O Desenrola também registra avaliação positiva. Metade dos entrevistados considera o programa “uma boa ideia, porque ajuda quem está endividado a sair do vermelho”. Outros 20% afirmam que a iniciativa “ajuda um pouco”. Apenas 23% a classificam como “má ideia”.

Para um governo com desaprovação em 48%, a boa recepção de medidas de alívio financeiro pode ajudar a reduzir resistências em segmentos específicos do eleitorado, sobretudo entre os mais pobres e endividados.

A narrativa das tarifas

O tarifaço anunciado pelo governo Donald Trump contra produtos brasileiros também produziu efeitos políticos relevantes. O Planalto transformou o episódio em discurso de defesa da soberania nacional e de proteção ao Pix.

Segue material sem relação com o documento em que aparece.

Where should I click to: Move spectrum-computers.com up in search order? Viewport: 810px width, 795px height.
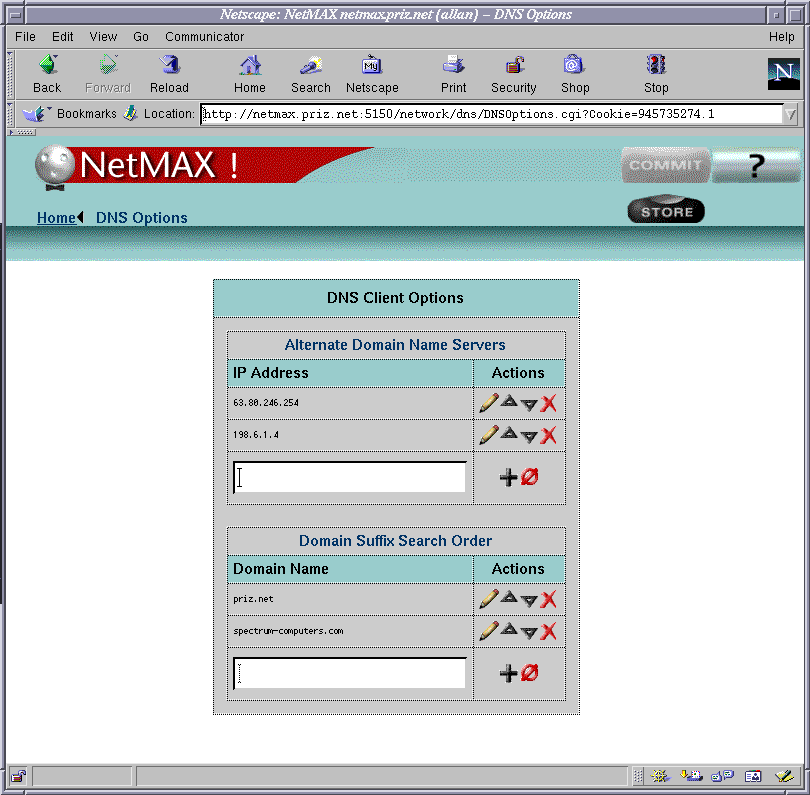(x=509, y=629)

Segundo a Quaest, 46% dos entrevistados concordam com a versão de Lula, segundo a qual as tarifas seriam uma retaliação ao sistema de pagamentos brasileiro. Outros 36% concordam com Flávio Bolsonaro, que atribui a medida às declarações de Lula contra os Estados Unidos.

O resultado indica que o governo conseguiu sustentar parte de sua narrativa sobre o conflito comercial. Entre independentes e eleitores de direita não bolsonarista, a diferença aparece de forma mais acentuada.

A disputa pelo patriotismo

A pesquisa também mostra que muitos entrevistados acreditam que as tarifas prejudicarão empresas brasileiras e afetarão a vida das famílias. Ao mesmo tempo, parcela relevante rejeita a tese de que a relação comercial entre Brasil e Estados Unidos seja injusta para os norte-americanos.

Lula parece ter avançado sobre um terreno historicamente associado ao bolsonarismo: a identificação entre patriotismo, soberania e direita conservadora. Nos indicadores ligados à defesa dos interesses nacionais, o presidente registra melhora de desempenho após o acirramento das tensões comerciais.

A resistência ao bolsonarismo também aparece em outro ponto do levantamento. O episódio envolvendo o Banco Master, o empresário Daniel Vorcaro e o financiamento da cinebiografia de Jair Bolsonaro produziu desgaste para Flávio Bolsonaro entre os entrevistados que acompanham o caso.

Parte significativa afirma acreditar que o senador pode estar escondendo algum envolvimento irregular. Há, ainda, reprovação à tentativa de obtenção de financiamento para o filme junto ao empresário investigado pela Polícia Federal.

A base social de Lula

Os números de primeiro turno já são favoráveis a Lula, mas a vantagem se amplia em grupos específicos. Entre os eleitores que ganham até dois salários mínimos, o presidente tem 50% contra 23% de Flávio Bolsonaro. Entre os eleitores com 60 anos ou mais, a diferença é de 41% a 29%.

São segmentos mais sensíveis a políticas de transferência de renda, valorização do salário mínimo e programas de renegociação de dívidas. Isso ajuda a explicar a resiliência eleitoral do presidente mesmo em um cenário de aprovação apertada.

Até a eleição de outubro, o governo terá de enfrentar problemas, como a inflação dos alimentos e a resistência entre eleitores de renda mais alta. Ainda assim, o relatório da Quaest indica que a posição eleitoral de Lula parece mais consistente do que os índices gerais de aprovação sugerem.